EQUADOR DENUNCIA “A MÃO SUJA DE CHEVRON”
ALAI AMLATINA, 20/9/2013 – Com um chamado internacional para boicotar os produtos da Chevron, o presidente equatoriano Rafael Correa lançou a campanha “a mão suja da Chevron”, no dia 17 de setembro, em rechaço as intenções da empresa petroleira estadunidense de se furtar da sua responsabilidade pela contaminação na bacia amazônica.
A Chevron está empenhada em evitar a execução da sentença da Corte de Justiça de Lago Agrio (cidade localizada no Oriente equatoriano), que lhe ordena pagar cerca de 19 bilhões de dólares para limpar a zona afetada e prestar serviços de saúde e água potável para seus habitantes. Com esse propósito, segundo Correa, a Chevron já gastou mais de 400 milhões de dólares em uma campanha contra o Equador e contratou dezenas de empresas de lobistas e cerca de 900 advogados.
Em uma visita a uma piscina tóxica próxima ao poço petroleiro Aguarico 4, operado décadas atrás pela Texaco, Correa deu a conhecer que como essa há umas mil piscinas que essa empresa (que se fundiu com a Chevron em 2001) deixou abertas, em três décadas de exploração petroleira na selva amazônica, entre 1964 e 1992. Estima-se que verteu das piscinas 18 bilhões de galões de água contaminada com petróleo, que continua se enfiltrando no solo ou se espalhando durante os aguaceiros, além de outros 17 milhões de galões de petróleo derramados em acidentes; essas quantidades fazem com que o dano total seja muito maior que o derramamento da Exxon Valdez no Alasca, ou o provocado pela British Petroleum no Golfo do México. “É um dos desastres ambientais mais graves da humanidade”, asseverou Correa.

▸ **Objetivo 1**
Diga se cada afirmação concorda com a notícia, respondendo sim ou não e citando as palavras decisivas dela: (a) a sentença da Corte de Justiça de Lago Agrio ordena à Chevron pagar cerca de 19 bilhões de dólares; (b) a Texaco se fundiu com a Chevron em 1992; (c) Correa lançou a campanha no dia 20 de setembro.
▸ **Objetivo 2**
Reescreva a parte da notícia que vai de "ALAI AMLATINA, 20/9/2013" até "de 900 advogados.", inclusive, trocando "empresa petroleira" por "companhia petroleira".

▸ **Linhas de dados**
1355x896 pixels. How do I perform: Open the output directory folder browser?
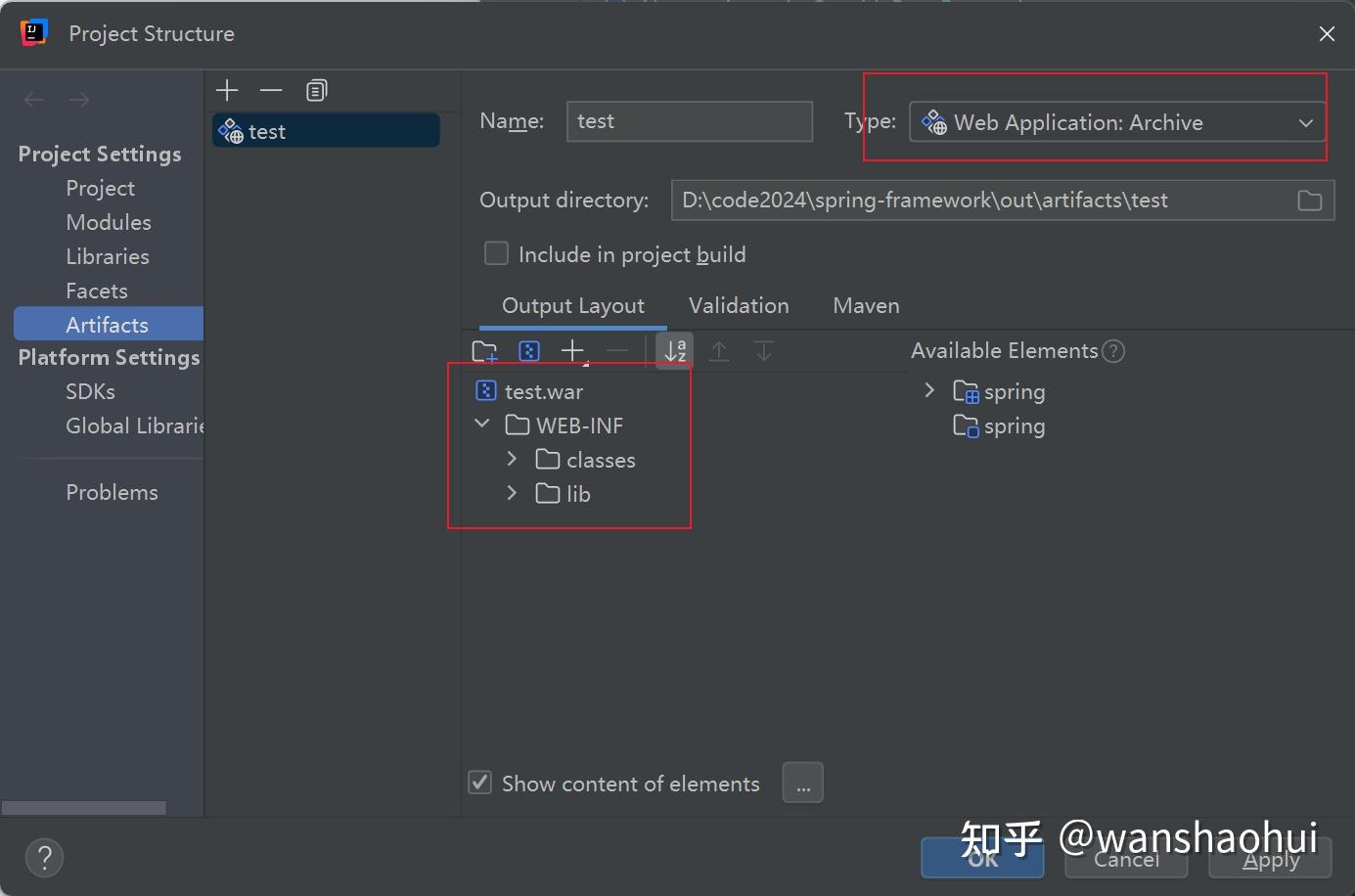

▸ **Resposta do exercício 1**
(a) Sim: "que lhe ordena pagar cerca de 19 bilhões de dólares".
(b) Não: "(que se fundiu com a Chevron em 2001)".
(c) Não: "no dia 17 de setembro".

▸ **Resposta do exercício 2**
ALAI AMLATINA, 20/9/2013 – Com um chamado internacional para boicotar os produtos da Chevron, o presidente equatoriano Rafael Correa lançou a campanha “a mão suja da Chevron”, no dia 17 de setembro, em rechaço as intenções da companhia petroleira estadunidense de se furtar da sua responsabilidade pela contaminação na bacia amazônica.
A Chevron está empenhada em evitar a execução da sentença da Corte de Justiça de Lago Agrio (cidade localizada no Oriente equatoriano), que lhe ordena pagar cerca de 19 bilhões de dólares para limpar a zona afetada e prestar serviços de saúde e água potável para seus habitantes. Com esse propósito, segundo Correa, a Chevron já gastou mais de 400 milhões de dólares em uma campanha contra o Equador e contratou dezenas de empresas de lobistas e cerca de 900 advogados.